You should know this: Mail bombs

0
4323
Photo: USPS Public Domain
Photo: USPS Public Domain

You’re really not likely to come across a letter bomb unless you work in a high-risk environment likely to be targeted by extremists or terrorists or you ticked off a precocious science student. But, as with the random civilian deaths from anthrax, ignorance is always a poor defense.

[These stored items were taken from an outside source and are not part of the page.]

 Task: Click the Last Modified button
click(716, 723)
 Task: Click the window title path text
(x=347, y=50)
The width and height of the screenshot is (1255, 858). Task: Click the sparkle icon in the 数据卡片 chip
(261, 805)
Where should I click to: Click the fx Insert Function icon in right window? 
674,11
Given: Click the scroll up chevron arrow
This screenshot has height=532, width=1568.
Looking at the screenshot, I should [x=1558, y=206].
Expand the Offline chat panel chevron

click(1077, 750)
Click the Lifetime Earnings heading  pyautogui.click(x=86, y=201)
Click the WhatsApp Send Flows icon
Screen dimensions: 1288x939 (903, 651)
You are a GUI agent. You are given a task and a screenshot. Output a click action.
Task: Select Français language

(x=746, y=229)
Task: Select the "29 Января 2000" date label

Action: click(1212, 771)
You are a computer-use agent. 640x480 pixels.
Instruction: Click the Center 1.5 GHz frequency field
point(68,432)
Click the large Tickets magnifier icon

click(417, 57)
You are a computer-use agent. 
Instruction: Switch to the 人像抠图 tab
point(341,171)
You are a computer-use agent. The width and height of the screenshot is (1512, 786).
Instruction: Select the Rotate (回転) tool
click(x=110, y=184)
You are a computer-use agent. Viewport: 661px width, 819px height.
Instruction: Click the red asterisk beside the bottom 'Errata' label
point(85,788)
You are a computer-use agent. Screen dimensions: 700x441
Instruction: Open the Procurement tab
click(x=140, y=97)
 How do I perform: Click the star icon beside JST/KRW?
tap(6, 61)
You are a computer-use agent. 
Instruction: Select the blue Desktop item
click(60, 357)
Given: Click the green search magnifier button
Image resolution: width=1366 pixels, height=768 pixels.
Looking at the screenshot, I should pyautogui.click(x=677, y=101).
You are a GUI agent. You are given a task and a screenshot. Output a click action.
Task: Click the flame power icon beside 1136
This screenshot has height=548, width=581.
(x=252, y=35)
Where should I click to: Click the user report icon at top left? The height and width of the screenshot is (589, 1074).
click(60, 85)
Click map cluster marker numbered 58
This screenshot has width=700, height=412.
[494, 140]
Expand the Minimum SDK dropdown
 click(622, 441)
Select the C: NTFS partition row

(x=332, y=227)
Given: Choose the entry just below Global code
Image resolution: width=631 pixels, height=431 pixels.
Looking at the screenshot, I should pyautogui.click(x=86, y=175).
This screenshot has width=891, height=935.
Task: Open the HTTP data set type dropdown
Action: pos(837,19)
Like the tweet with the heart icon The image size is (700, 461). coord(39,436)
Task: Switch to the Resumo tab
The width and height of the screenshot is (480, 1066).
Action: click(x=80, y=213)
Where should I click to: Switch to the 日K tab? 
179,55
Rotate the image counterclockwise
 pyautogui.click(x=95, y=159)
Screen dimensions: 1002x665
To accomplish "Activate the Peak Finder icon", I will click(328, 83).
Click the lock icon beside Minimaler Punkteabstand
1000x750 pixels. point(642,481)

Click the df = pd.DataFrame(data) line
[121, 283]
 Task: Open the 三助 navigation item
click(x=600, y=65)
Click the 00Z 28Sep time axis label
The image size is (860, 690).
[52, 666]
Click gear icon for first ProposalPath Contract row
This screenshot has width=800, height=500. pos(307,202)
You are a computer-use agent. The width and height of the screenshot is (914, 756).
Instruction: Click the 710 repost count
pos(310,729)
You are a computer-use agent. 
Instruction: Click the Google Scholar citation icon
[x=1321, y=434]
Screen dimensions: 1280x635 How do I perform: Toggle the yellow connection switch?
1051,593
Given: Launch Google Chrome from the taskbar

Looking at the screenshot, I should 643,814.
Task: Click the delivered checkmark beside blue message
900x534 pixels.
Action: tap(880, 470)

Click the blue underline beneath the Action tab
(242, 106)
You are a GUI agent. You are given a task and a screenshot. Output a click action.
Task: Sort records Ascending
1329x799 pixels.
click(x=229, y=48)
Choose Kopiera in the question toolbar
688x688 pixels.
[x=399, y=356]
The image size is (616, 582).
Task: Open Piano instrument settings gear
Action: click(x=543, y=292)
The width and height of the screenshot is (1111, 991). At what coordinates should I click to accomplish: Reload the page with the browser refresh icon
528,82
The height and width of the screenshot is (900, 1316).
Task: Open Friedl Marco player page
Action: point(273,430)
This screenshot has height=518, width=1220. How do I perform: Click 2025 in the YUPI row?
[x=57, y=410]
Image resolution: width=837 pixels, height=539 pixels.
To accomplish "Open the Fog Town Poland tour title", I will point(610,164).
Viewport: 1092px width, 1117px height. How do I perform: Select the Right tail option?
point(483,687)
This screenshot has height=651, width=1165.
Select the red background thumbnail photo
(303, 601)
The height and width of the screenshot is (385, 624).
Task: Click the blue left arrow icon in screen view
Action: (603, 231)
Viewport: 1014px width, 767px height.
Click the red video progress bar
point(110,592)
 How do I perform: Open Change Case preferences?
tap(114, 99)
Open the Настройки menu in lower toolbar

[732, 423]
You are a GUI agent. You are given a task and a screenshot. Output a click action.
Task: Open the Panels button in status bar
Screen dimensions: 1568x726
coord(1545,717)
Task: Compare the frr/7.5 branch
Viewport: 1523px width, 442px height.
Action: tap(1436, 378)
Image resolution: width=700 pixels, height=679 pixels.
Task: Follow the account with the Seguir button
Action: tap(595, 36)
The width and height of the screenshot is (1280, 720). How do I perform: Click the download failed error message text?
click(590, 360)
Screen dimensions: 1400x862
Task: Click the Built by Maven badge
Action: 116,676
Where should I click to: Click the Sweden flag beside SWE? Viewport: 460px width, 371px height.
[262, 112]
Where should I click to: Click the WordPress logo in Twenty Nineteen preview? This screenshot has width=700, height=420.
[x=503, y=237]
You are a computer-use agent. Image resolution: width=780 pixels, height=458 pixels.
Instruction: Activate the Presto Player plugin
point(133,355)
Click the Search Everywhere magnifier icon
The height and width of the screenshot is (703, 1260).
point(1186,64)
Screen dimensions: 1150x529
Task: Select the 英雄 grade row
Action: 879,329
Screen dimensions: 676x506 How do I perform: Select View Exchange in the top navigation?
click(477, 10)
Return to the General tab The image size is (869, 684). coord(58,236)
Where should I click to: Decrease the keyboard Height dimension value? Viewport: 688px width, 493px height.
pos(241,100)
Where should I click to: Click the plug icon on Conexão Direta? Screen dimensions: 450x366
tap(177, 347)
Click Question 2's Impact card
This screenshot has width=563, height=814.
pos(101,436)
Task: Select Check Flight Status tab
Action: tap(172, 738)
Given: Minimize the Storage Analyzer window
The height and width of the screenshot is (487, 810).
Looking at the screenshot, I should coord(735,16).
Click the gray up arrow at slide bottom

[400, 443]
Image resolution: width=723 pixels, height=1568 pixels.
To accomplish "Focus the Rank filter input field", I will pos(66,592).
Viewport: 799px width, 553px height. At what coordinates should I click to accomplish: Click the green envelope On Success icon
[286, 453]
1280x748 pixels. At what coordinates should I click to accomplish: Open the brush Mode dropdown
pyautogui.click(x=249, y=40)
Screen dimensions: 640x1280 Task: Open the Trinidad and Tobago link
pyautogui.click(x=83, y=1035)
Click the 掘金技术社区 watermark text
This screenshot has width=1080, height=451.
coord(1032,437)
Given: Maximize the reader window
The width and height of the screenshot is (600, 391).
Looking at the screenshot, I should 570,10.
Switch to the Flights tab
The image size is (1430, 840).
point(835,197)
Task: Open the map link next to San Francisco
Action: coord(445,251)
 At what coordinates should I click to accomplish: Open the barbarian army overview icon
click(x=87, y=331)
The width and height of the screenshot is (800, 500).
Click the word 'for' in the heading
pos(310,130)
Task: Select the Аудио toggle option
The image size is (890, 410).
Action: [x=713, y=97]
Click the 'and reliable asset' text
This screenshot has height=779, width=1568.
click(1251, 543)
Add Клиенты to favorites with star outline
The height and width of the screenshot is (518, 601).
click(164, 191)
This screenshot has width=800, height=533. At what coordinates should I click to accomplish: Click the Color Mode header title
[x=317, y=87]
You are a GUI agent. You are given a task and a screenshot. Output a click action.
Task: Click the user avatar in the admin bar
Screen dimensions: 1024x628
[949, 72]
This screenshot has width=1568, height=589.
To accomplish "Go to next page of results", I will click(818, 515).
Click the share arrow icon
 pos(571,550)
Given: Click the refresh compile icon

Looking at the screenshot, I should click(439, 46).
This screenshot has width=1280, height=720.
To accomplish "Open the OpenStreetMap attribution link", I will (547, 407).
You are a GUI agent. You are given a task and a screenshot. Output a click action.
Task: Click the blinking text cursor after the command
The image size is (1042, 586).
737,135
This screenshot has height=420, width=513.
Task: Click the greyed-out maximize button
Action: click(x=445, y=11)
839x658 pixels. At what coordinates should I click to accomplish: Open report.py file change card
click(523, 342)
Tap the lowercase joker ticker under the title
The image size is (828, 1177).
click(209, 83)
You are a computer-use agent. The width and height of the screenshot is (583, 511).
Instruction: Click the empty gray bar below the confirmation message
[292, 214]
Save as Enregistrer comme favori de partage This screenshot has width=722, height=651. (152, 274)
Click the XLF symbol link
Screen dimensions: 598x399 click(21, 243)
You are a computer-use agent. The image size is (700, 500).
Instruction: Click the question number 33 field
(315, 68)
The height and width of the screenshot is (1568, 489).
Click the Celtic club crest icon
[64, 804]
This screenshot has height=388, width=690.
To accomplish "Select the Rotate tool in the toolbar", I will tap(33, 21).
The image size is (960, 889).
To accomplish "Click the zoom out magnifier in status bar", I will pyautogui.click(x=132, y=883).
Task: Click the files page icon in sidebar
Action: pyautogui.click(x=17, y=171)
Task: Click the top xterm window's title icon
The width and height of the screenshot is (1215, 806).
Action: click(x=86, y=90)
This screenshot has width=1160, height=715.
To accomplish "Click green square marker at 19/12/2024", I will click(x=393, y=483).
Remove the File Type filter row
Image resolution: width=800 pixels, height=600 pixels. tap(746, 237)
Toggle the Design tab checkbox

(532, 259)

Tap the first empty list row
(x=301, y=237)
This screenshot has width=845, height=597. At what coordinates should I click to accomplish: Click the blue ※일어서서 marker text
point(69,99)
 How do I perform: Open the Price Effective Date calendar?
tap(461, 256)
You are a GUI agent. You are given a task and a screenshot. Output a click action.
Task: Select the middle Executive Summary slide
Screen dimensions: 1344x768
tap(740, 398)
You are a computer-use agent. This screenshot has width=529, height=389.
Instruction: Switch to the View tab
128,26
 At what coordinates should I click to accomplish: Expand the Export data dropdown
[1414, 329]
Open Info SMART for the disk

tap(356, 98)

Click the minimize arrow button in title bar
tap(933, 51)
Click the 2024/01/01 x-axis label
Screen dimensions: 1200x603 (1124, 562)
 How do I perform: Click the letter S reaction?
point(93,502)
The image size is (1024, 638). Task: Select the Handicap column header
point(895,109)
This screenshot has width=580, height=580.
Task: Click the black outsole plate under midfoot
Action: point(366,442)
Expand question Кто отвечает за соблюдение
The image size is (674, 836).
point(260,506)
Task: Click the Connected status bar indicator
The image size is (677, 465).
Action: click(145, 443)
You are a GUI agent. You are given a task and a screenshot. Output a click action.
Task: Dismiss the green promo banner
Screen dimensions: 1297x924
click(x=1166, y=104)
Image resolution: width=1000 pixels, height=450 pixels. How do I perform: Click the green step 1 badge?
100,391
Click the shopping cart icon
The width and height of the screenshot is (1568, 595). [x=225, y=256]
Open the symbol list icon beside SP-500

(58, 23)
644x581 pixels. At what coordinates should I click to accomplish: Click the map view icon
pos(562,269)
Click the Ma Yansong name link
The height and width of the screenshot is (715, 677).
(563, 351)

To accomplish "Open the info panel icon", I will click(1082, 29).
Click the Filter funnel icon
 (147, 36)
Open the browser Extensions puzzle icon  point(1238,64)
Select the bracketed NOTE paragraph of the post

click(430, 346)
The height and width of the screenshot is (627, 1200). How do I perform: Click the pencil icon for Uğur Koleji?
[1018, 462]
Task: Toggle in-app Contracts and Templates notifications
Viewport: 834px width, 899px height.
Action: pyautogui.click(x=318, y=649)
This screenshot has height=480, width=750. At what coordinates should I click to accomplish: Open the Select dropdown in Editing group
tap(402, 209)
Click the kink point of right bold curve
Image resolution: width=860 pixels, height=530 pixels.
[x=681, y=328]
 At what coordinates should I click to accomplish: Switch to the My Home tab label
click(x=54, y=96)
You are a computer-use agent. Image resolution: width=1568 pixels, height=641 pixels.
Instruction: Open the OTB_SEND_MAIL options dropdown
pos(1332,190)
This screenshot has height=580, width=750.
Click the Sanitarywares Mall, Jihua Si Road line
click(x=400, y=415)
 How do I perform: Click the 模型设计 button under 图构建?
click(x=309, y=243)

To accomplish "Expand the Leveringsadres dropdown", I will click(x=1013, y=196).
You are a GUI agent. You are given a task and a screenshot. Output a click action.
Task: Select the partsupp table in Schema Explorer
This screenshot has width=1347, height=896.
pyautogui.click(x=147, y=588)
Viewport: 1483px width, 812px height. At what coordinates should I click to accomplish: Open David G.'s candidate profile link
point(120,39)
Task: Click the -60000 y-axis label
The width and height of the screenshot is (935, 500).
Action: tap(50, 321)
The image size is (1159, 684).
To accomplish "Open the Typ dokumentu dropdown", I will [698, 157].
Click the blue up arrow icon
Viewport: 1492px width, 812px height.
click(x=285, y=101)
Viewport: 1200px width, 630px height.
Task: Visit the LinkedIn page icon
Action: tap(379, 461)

The United States Postal Service processes over 170 billion pieces of mail every year.  The sheer volume of mail makes it impossible for them to screen for bombs.  Be aware of indicators that can help you identify a package or letter bomb and the precautions you can take to avoid being injured by such a device.

Look, smell and listen

Although the appearance of mail bombs may vary, here are the characteristics that show up repeatedly:

  • Excessive postage. Logically, a bomber will affix too many stamps because he wants to avoid waiting in line with the device and having to talk face-to-face with a mail clerk.
  • Indications of the components.  Watch for protruding wires, aluminum foil or oily stains.  Be wary of sloshing sounds.  Mail bombs may emit a peculiar smell of almonds, shoe polish, chlorine, gasoline or nitrogen.  Any odd odor is suspect.
  • Be wary of packages with an uneven balance of weight.
  • Mail bombs may be enclosed in a parcel or an envelope.  Keep an eye on both.
  • The return address may be vague, nonsensical or there might not be a return address at all.  The postmark may indicate a different location than the return address.
  • Postal inspectors have found that mail bombs generally target specific individuals. So they may bear restricted endorsements, such as “Personal” or “Private,” designed to make sure a particular addressee opens the package.  Restricted endorsements are most likely to be present on bombs sent to people who do not usually receive personal mail at the office.  The name may be wrong or misspelled or the package may have the right name, but the wrong job title.  They may also bear only the job title and no name.
  • Be suspicious of obviously disguised or strange handwriting or if the name and address on the package or letter are prepared with homemade labels or cut-and-paste lettering.
  • Parcel bombs may have far more tape than necessary or several combinations of tape.  They often carry warnings such as “Fragile–Handle With Care” or “Rush Delivery.”
  • Bulkiness. Bombs in letters will contain more than paper, so they will feel hard and inflexible and appear uneven or lopsided.
  • Be wary of irregularly shaped packages with soft spots or bulges.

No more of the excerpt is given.